Stored data entries
====

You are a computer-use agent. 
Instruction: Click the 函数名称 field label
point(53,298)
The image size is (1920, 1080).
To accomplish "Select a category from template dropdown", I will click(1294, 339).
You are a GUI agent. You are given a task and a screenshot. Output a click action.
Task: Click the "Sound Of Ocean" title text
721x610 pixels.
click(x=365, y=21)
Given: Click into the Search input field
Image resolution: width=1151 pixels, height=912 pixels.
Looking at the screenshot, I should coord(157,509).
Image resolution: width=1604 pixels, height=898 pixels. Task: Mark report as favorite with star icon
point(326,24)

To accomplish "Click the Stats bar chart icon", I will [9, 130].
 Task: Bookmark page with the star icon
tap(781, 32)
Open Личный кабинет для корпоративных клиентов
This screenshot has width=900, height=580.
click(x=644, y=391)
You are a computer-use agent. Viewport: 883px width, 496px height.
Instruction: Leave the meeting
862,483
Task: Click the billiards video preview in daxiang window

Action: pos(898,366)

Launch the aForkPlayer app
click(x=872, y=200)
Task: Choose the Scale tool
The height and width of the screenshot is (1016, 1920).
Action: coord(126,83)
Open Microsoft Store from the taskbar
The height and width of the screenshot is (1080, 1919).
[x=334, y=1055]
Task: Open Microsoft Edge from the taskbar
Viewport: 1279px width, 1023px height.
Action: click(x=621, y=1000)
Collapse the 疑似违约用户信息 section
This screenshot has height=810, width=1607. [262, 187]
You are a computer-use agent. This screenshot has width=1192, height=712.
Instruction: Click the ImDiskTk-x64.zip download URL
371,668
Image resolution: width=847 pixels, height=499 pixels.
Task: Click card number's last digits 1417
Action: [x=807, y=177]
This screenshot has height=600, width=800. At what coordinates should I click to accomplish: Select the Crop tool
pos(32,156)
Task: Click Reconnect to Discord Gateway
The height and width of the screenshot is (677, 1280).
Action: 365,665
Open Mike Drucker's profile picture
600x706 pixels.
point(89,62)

====

Problem statement:
Wherever the string "agent" appears in the entries above, list that line.

Answer below:
You are a computer-use agent. 
You are a GUI agent. You are given a task and a screenshot. Output a click action.
You are a computer-use agent. Viewport: 883px width, 496px height.
You are a computer-use agent. This screenshot has width=1192, height=712.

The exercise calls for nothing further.